### LISTED RECORDS:
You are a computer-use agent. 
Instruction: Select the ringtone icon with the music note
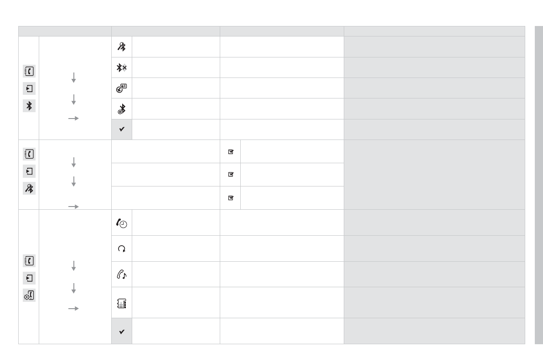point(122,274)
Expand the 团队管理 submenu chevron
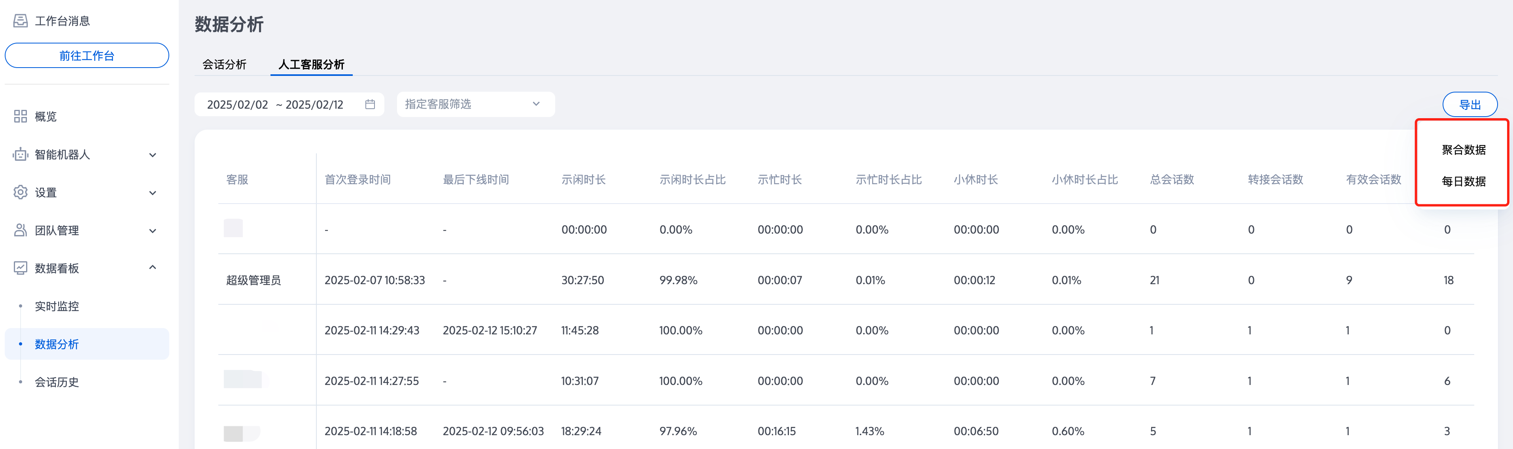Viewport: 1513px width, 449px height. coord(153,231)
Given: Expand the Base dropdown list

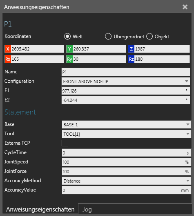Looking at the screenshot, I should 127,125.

### STATED PROBLEM:
How many lines of the records above contain the string "Expand"? Case counts, and give only the number.

### ANSWER TO THE EXERCISE:
2